With the continuous enhancement of the operation of the socialist market economy system, the financing of funds plays an increasingly important role [1]. The market for the national (regional) economic development and financial stability of the building has made an invaluable contribution [2]. At the level of modern economics, financial markets level to promote rapid economic development of a country or region to some extent. Reference [3]. However, it is very difficult to predict and judge the trend of financial market operation [4]. Financial business contains a lot of information processing tasks, and the effective use of information plays a very important role [5, 6].

Due to the rapid development of information science and computer network technology, interdisciplinary research has promoted interdisciplinary integration [7]. Many people use many other research methods to study financial market predictions, but this is very difficult [8]. The imperfection of the existing financial market theory limits its prediction space [9]. Global financial markets are linked to the particularity of the forecast time span. This connection can be challenging for the financial market forecasts [10]. Many improved methods and technologies as well as new specialties have been used in the prediction of financial markets [11]. Among them, artificial neural networks that simulate the human brain have strong self-learning capabilities.
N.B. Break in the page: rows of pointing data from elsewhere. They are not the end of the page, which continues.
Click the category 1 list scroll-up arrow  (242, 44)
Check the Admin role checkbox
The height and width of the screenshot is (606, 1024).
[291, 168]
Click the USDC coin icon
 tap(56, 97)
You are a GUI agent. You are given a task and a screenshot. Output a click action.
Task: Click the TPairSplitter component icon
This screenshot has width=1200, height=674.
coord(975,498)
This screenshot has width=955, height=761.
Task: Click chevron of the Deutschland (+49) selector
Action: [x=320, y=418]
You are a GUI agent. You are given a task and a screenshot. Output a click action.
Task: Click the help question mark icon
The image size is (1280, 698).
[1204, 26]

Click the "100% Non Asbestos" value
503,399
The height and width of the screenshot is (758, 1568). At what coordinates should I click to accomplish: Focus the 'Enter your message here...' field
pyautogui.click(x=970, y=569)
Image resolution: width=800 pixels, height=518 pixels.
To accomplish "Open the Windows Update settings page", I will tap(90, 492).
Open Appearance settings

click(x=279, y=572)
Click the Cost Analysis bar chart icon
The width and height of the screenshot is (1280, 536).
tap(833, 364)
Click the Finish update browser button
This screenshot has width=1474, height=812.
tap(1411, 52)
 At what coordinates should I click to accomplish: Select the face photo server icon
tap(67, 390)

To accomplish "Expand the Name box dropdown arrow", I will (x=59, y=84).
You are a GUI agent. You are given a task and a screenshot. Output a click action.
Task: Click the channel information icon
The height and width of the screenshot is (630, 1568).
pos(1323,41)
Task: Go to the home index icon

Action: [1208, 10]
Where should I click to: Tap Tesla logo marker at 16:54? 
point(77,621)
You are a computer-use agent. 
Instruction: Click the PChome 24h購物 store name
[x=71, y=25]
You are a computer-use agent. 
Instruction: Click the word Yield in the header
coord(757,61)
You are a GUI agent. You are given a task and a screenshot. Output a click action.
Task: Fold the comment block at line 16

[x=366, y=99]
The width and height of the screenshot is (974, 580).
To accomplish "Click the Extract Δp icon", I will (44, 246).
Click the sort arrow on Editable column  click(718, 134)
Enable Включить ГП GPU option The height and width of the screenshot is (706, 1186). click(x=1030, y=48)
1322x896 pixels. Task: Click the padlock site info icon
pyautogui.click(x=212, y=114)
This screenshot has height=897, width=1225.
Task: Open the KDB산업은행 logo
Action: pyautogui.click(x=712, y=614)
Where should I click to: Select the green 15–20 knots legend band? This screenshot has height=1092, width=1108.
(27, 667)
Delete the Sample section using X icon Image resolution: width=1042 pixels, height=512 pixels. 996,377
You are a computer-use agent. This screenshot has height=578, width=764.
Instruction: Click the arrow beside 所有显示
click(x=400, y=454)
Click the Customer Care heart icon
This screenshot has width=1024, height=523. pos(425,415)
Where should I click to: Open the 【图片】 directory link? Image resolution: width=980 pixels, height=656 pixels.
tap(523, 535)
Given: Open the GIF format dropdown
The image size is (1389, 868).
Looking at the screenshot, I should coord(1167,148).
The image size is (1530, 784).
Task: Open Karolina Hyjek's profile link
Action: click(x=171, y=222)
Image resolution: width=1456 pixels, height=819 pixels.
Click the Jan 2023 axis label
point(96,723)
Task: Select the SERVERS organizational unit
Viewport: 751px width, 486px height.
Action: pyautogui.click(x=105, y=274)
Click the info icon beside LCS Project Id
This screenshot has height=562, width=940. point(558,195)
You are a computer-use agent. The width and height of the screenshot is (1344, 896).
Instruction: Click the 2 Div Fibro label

It is often used by everyone in imitating the financial system and forecasting financial markets. And it is loved in stock market analysis [12].

The research on the financial neural network model has been carried out by many scholars. Mar established a fuzzy neural network model and an ARIMA time series model, respectively, and conducted single-step and multi-step forecasting studies on the stock price of listed company SAIPA. The comparison of prediction results shows that the fuzzy neural network is better than the traditional ARIMA model. Reference [13]. Ganesh studied that in the field of financial engineering, when using artificial neural network technology to make predictions, there is no basis for selecting input variables [14]. Alam uses neural networks to predict the daily maximum and minimum stock prices of Brazilian power distribution companies. In his research, he used correlation to analyze the choice of input variables, and tested different experimental methods based on experience. The best connection point is a hidden layer, 5 hidden layer neurons [15]. Tamal uses his own network model structure and main components to predict the value of an exchange. The results of his research found that his proposed model outperformed his competitors. In addition, the principal component analysis method selects 20 accounting variables, which can more accurately predict stock prices [16]. Ahmed uses artificial neural network structure to study the stock market and price. The richer the technical data collected in different periods, the better the prediction performance of the model. However, the predictive performance of the model will change with changes in parameter variables and indices [17]. Smith used the ANN model to study market securities in Taiwan based on experience, and then obtained 10 input variables [18]. The data of these studies are not comprehensive, and the results of the studies are still open to question, so they cannot be recognized by the public and thus cannot be popularized and applied.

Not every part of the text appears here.